• _BRIEF_:
What lines in the records below mention "each"? List them all.

═══ DATA TO EXAMINE

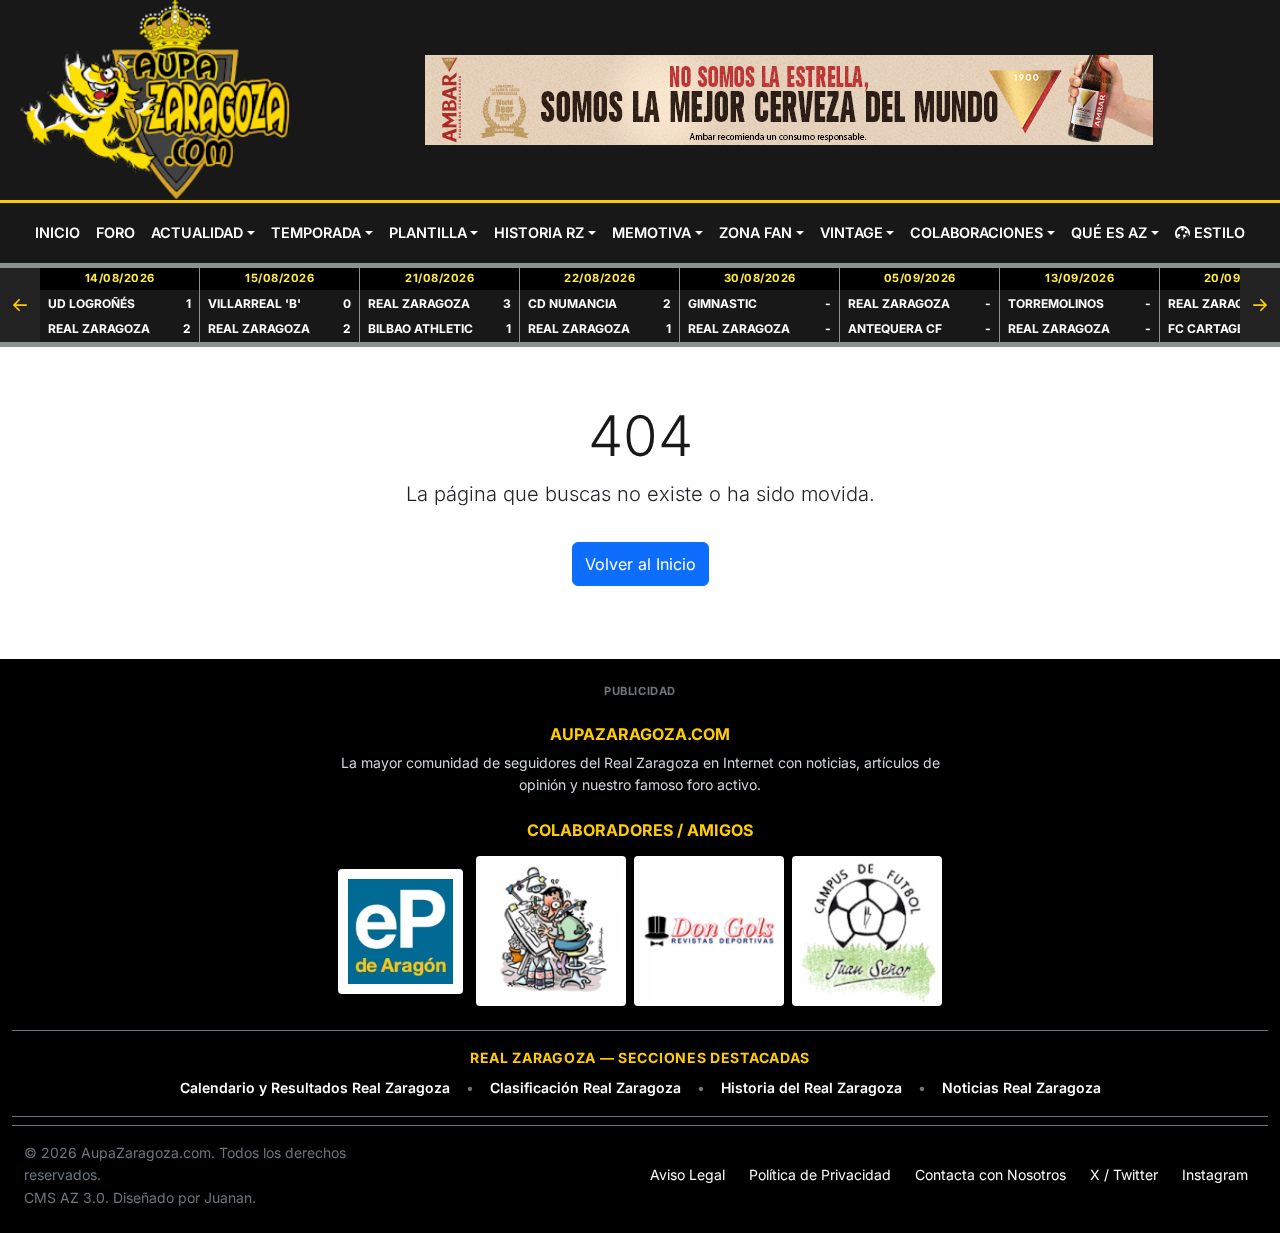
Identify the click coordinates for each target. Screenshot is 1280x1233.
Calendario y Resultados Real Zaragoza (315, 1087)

══════
═══ DATA TO EXAMINE

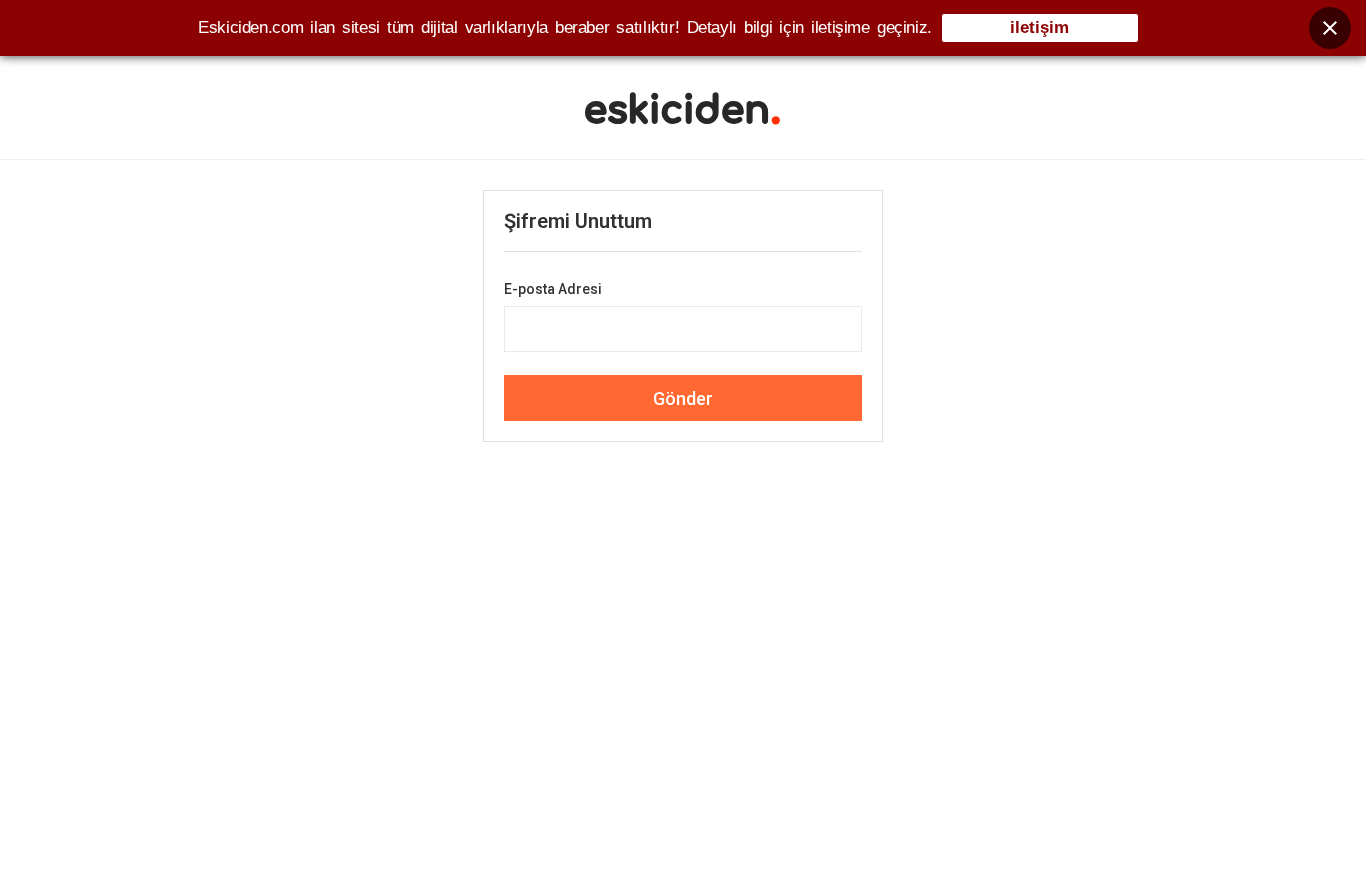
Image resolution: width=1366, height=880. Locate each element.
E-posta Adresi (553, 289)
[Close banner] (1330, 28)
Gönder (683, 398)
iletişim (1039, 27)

══════

• _SOLUTION TO THIS PROBLEM_:
Identify the click coordinates for each target. Screenshot is 1280x1233.
Image resolution: width=1366, height=880. Locate each element.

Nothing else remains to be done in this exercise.